Fried Arielle, Hockstein Max, Rao Anirudh, Pottash Michael
Georgetown University School of Medicine, Washington, DC, USA; Department of Medicine, NYU Langone Medical Center, New York, New York, USA.
Georgetown University School of Medicine, Washington, DC, USA; Division of Critical Care Medicine, MedStar Washington Hospital Center, Washington, DC, USA.
JACC Adv. 2025 Jun;4(6 Pt 1):101835. doi: 10.1016/j.jacadv.2025.101835. Epub 2025 May 30.
Requests for left ventricular assist device (LVAD) deactivation may pose unique emotional and moral burdens on clinicians.
The authors aimed to explore the perspectives of interprofessional clinicians regarding LVAD deactivation across clinical settings compared to cessation of hemodialysis.
Vignette-based interviews were conducted with a sample of interprofessional clinicians at a heart and vascular center from April 14, 2023, to June 5, 2023. Likert-scale responses to paired vignettes were analyzed descriptively and with inferential statistics.
Eighty clinicians agreed to be interviewed for this study (27.5% physicians, 23.8% nurses, 17.5% physician trainees, 16.3% advanced practice providers, and 15% social workers, bioethicists, and chaplains).

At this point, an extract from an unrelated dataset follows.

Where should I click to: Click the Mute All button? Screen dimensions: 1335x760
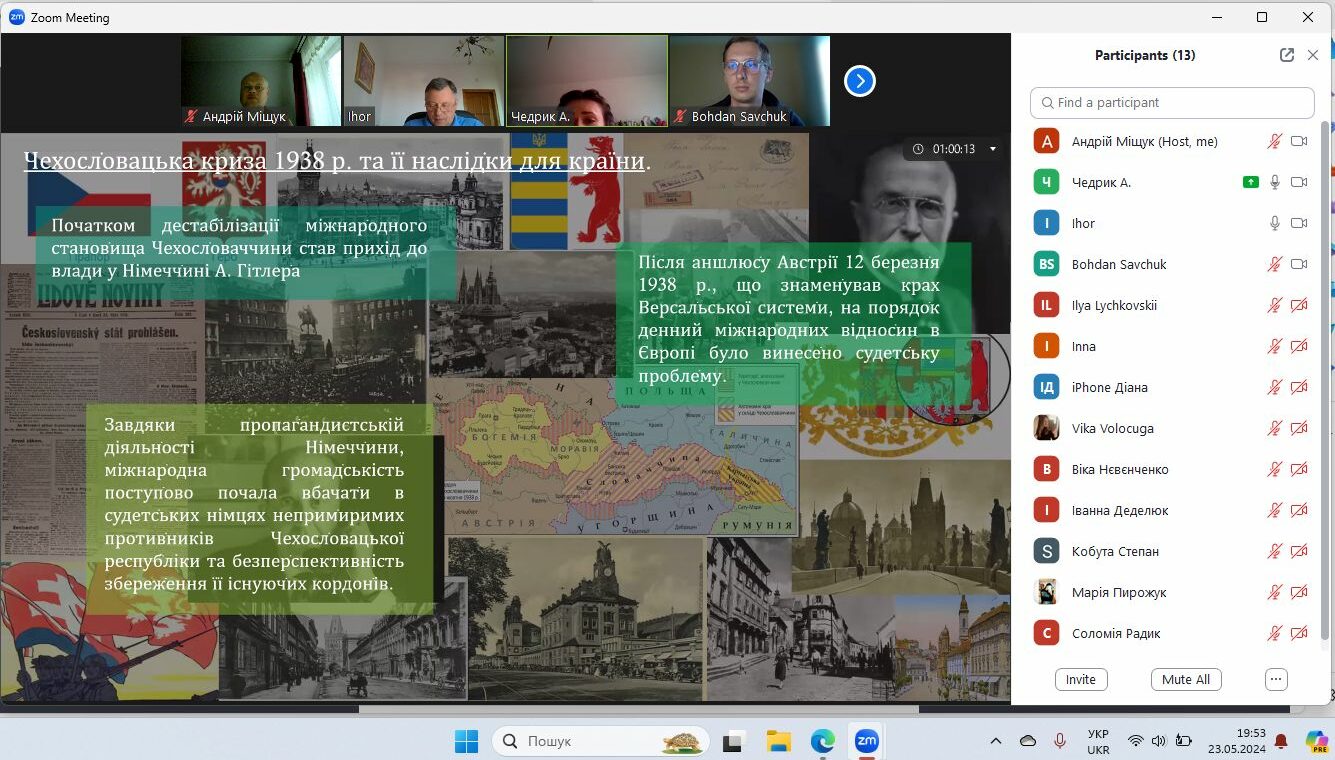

Clinicians uniformly felt that vignettes depicting LVAD deactivation were more ethically complex and less likely to be honored than dialysis discontinuation across clinical scenarios (P < 0.001). Clinicians were more likely to rate scenarios that described the patient without other medical comorbidities ("tired of life") for either the patient with a LVAD or a patient on dialysis as ethically complex and were less likely to suggest honoring the patient's request (P < 0.001). These trends remained consistent across all demographic and clinician disciplines.
When compared to requests to discontinue hemodialysis, clinicians perceive LVAD deactivation as more ethically complex and were less likely to honor the patient's request. These differences persisted across clinical scenarios, from acutely ill to chronically ill to independent.
关于停用左心室辅助装置(LVAD)的请求可能给临床医生带来独特的情感和道德负担。
作者旨在探讨跨专业临床医生对于在不同临床环境中停用LVAD与停止血液透析的看法。
于2023年4月14日至2023年6月5日,对一家心脏和血管中心的跨专业临床医生样本进行了基于病例的访谈。对配对病例的李克特量表回答进行了描述性分析和推断性统计分析。
80名临床医生同意参与本研究的访谈(27.5%为医生,23.8%为护士,17.5%为医生实习生,16.3%为高级执业提供者,15%为社会工作者、生物伦理学家和牧师)。临床医生一致认为,在所有临床场景中,描述停用LVAD的病例在伦理上更为复杂,且比停止透析更不可能得到尊重(P<0.001)。临床医生更有可能将描述没有其他合并症(“厌倦生活”)的LVAD患者或透析患者的病例评为伦理复杂,且不太可能建议尊重患者的请求(P<0.001)。这些趋势在所有人口统计学和临床医生学科中均保持一致。
与停止血液透析的请求相比,临床医生认为停用LVAD在伦理上更为复杂,且不太可能尊重患者的请求。这些差异在从急性病到慢性病再到独立生活的所有临床场景中均持续存在。